Screenshot grounding data:
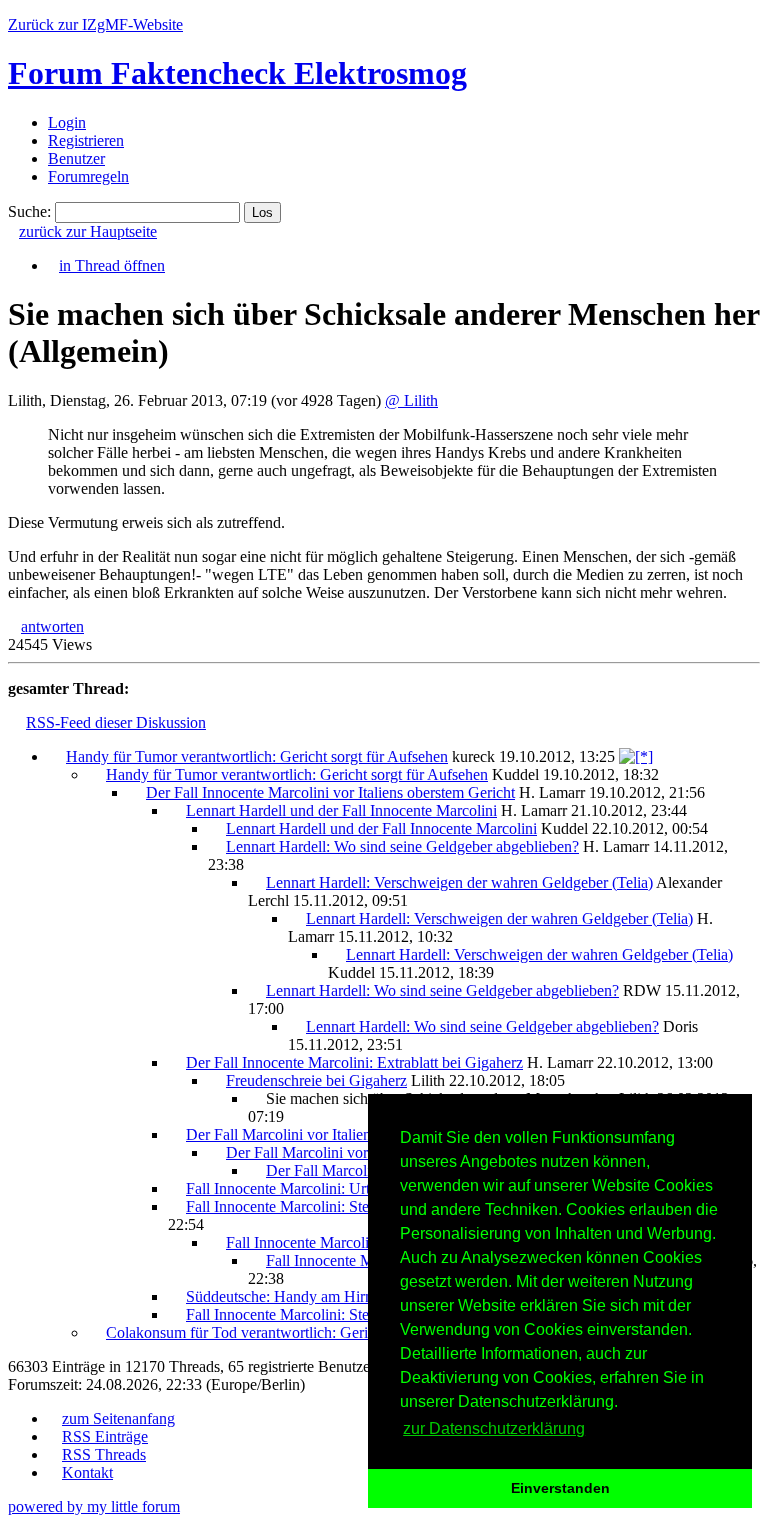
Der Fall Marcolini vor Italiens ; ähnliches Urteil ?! (345, 1134)
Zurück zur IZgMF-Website (95, 24)
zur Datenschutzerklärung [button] (494, 1428)
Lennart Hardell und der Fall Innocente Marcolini (341, 810)
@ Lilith (411, 400)
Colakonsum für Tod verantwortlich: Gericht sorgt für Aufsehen (307, 1332)
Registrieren (86, 140)
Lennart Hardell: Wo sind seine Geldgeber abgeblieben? (402, 846)
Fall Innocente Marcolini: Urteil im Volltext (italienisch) (360, 1188)
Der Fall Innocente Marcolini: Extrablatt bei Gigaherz (354, 1062)
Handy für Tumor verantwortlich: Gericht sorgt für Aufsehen (257, 756)
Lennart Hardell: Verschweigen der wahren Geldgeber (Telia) (459, 882)
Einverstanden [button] (560, 1488)
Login (67, 122)
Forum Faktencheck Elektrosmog (237, 73)
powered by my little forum (94, 1506)
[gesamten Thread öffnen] (636, 756)
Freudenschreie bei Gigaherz (316, 1080)
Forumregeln (88, 176)
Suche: (29, 211)
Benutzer (76, 158)
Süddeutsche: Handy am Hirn (279, 1296)
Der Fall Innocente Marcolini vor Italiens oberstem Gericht (330, 792)
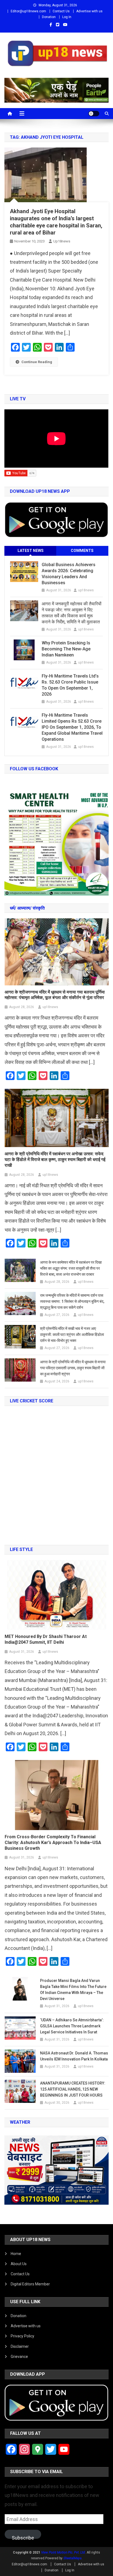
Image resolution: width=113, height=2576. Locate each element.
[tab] (30, 550)
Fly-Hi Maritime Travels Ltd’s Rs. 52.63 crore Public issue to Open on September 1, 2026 (70, 685)
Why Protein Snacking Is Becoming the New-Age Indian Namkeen (66, 649)
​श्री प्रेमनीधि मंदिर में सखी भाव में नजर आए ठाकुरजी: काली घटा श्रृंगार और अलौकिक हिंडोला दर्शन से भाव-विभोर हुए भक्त (72, 1334)
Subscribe (23, 2537)
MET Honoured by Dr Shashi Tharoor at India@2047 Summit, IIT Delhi (46, 1639)
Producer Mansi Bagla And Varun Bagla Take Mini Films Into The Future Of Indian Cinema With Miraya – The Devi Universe (73, 1989)
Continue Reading (36, 362)
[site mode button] (93, 113)
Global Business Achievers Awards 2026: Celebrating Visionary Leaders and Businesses (68, 573)
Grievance (19, 2356)
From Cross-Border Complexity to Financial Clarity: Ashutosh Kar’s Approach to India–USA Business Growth (53, 1842)
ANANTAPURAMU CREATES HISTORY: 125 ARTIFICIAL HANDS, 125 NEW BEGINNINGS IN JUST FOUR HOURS (72, 2089)
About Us (19, 2264)
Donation (49, 17)
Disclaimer (20, 2346)
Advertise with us (89, 11)
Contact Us (61, 11)
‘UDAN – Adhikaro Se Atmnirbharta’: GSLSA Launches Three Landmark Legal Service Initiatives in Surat (72, 2026)
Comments (82, 550)
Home (16, 2253)
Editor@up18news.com (28, 11)
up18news (61, 241)
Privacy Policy (22, 2336)
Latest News (31, 550)
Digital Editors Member (30, 2284)
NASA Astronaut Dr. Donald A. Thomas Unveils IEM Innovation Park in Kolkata (74, 2056)
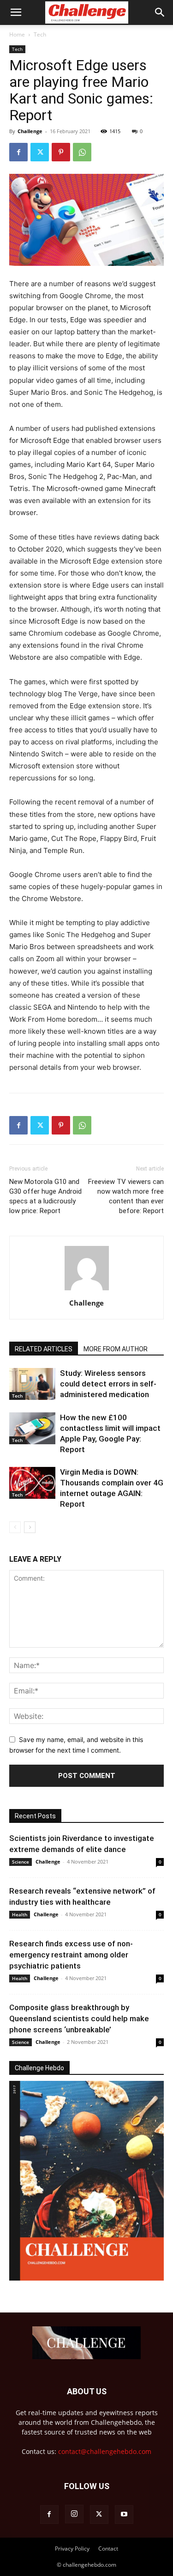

What is being asked. Keep every word of the records above exactly, and return them with no pictures.

Finished task.
Der Fall Marcolini vor Italiens ; ähnliches Urteil ?! (345, 1134)
Zurück zur IZgMF-Website (95, 24)
zur Datenschutzerklärung [button] (494, 1428)
Lennart Hardell und der Fall Innocente Marcolini (341, 810)
@ Lilith (411, 400)
Colakonsum für Tod verantwortlich: Gericht sorgt für Aufsehen (307, 1332)
Registrieren (86, 140)
Lennart Hardell: Wo sind seine Geldgeber abgeblieben? (402, 846)
Fall Innocente Marcolini: Urteil im Volltext (italienisch) (360, 1188)
Der Fall Innocente Marcolini: Extrablatt bei Gigaherz (354, 1062)
Handy für Tumor verantwortlich: Gericht sorgt für Aufsehen (257, 756)
Lennart Hardell: Verschweigen der wahren Geldgeber (Telia) (459, 882)
Einverstanden [button] (560, 1488)
Login (67, 122)
Forum Faktencheck Elektrosmog (237, 73)
powered by my little forum (94, 1506)
[gesamten Thread öffnen] (636, 756)
Freudenschreie bei Gigaherz (316, 1080)
Forumregeln (88, 176)
Suche: (29, 211)
Benutzer (76, 158)
Süddeutsche: Handy am Hirn (279, 1296)
Der Fall Innocente Marcolini vor Italiens oberstem Gericht (330, 792)
Image resolution: width=113, height=2576. Locate each element.
[tab] (30, 550)
Fly-Hi Maritime Travels Ltd’s Rs. 52.63 crore Public issue to Open on September 1, 2026 (70, 685)
Why Protein Snacking Is Becoming the New-Age Indian Namkeen (66, 649)
​श्री प्रेमनीधि मंदिर में सखी भाव में नजर आए ठाकुरजी: काली घटा श्रृंगार और अलौकिक हिंडोला दर्शन से भाव-विभोर हुए भक्त (72, 1334)
Subscribe (23, 2537)
MET Honoured by Dr Shashi Tharoor at India@2047 Summit, IIT Delhi (46, 1639)
Producer Mansi Bagla And Varun Bagla Take Mini Films Into The Future Of Indian Cinema With Miraya – The Devi Universe (73, 1989)
Continue Reading (36, 362)
[site mode button] (93, 113)
Global Business Achievers Awards 2026: Celebrating Visionary Leaders and Businesses (68, 573)
Grievance (19, 2356)
From Cross-Border Complexity to Financial Clarity: Ashutosh Kar’s Approach to India–USA Business Growth (53, 1842)
ANANTAPURAMU CREATES HISTORY: 125 ARTIFICIAL HANDS, 125 NEW BEGINNINGS IN JUST FOUR HOURS (72, 2089)
About Us (19, 2264)
Donation (49, 17)
Disclaimer (20, 2346)
Advertise with us (89, 11)
Contact Us (61, 11)
‘UDAN – Adhikaro Se Atmnirbharta’: GSLSA Launches Three Landmark Legal Service Initiatives in Surat (72, 2026)
Comments (82, 550)
Home (16, 2253)
Editor@up18news.com (28, 11)
up18news (61, 241)
Privacy Policy (22, 2336)
Latest News (31, 550)
Digital Editors Member (30, 2284)
NASA Astronaut Dr. Donald A. Thomas Unveils IEM Innovation Park in Kolkata (74, 2056)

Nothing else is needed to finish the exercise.